WHAT THE EXERCISE ASKS: Without changing a single word, output each entry.

Dataset items:
--------------------------------

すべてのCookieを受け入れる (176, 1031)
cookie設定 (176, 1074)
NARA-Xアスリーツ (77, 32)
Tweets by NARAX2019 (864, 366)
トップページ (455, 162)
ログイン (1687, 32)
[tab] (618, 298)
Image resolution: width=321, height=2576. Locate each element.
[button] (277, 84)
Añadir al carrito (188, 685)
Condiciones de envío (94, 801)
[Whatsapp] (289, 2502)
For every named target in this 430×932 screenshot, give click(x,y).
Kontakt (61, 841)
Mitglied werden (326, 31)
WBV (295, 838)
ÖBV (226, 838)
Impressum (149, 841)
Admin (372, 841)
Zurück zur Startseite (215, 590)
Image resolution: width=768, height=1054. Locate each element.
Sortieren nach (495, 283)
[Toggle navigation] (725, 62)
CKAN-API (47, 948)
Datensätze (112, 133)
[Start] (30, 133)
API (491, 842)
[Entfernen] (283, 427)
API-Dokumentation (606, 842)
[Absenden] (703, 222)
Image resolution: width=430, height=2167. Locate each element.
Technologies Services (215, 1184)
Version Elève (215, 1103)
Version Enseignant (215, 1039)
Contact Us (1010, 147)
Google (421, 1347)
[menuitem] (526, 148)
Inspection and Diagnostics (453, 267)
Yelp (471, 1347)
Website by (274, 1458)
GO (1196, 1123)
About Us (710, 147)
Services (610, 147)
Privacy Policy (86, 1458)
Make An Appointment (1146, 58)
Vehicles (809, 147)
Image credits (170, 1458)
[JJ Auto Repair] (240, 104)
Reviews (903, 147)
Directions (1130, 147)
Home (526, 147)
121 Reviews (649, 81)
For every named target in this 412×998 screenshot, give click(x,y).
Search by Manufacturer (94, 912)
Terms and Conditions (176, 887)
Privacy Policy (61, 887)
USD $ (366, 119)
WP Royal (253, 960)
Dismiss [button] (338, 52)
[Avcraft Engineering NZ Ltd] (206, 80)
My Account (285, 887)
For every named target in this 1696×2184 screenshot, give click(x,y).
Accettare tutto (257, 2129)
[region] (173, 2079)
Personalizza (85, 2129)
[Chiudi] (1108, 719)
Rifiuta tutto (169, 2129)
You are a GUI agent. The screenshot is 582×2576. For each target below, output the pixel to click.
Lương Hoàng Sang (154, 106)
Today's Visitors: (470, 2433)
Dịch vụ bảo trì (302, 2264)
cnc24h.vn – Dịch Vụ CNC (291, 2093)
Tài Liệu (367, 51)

--------------------------------

RESPONSE TO THE EXERCISE:
すべてのCookieを受け入れる (176, 1031)
cookie設定 (176, 1074)
NARA-Xアスリーツ (77, 32)
Tweets by NARAX2019 (864, 366)
トップページ (455, 162)
ログイン (1687, 32)
[tab] (618, 298)
Image resolution: width=321, height=2576. Locate each element.
[button] (277, 84)
Añadir al carrito (188, 685)
Condiciones de envío (94, 801)
[Whatsapp] (289, 2502)
For every named target in this 430×932 screenshot, give click(x,y).
Kontakt (61, 841)
Mitglied werden (326, 31)
WBV (295, 838)
ÖBV (226, 838)
Impressum (149, 841)
Admin (372, 841)
Zurück zur Startseite (215, 590)
Image resolution: width=768, height=1054. Locate each element.
Sortieren nach (495, 283)
[Toggle navigation] (725, 62)
CKAN-API (47, 948)
Datensätze (112, 133)
[Start] (30, 133)
API (491, 842)
[Entfernen] (283, 427)
API-Dokumentation (606, 842)
[Absenden] (703, 222)
Image resolution: width=430, height=2167. Locate each element.
Technologies Services (215, 1184)
Version Elève (215, 1103)
Version Enseignant (215, 1039)
Contact Us (1010, 147)
Google (421, 1347)
[menuitem] (526, 148)
Inspection and Diagnostics (453, 267)
Yelp (471, 1347)
Website by (274, 1458)
GO (1196, 1123)
About Us (710, 147)
Services (610, 147)
Privacy Policy (86, 1458)
Make An Appointment (1146, 58)
Vehicles (809, 147)
Image credits (170, 1458)
[JJ Auto Repair] (240, 104)
Reviews (903, 147)
Directions (1130, 147)
Home (526, 147)
121 Reviews (649, 81)
For every named target in this 412×998 screenshot, give click(x,y).
Search by Manufacturer (94, 912)
Terms and Conditions (176, 887)
Privacy Policy (61, 887)
USD $ (366, 119)
WP Royal (253, 960)
Dismiss [button] (338, 52)
[Avcraft Engineering NZ Ltd] (206, 80)
My Account (285, 887)
For every named target in this 1696×2184 screenshot, give click(x,y).
Accettare tutto (257, 2129)
[region] (173, 2079)
Personalizza (85, 2129)
[Chiudi] (1108, 719)
Rifiuta tutto (169, 2129)
You are a GUI agent. The screenshot is 582×2576. For each target below, output the pixel to click.
Lương Hoàng Sang (154, 106)
Today's Visitors: (470, 2433)
Dịch vụ bảo trì (302, 2264)
cnc24h.vn – Dịch Vụ CNC (291, 2093)
Tài Liệu (367, 51)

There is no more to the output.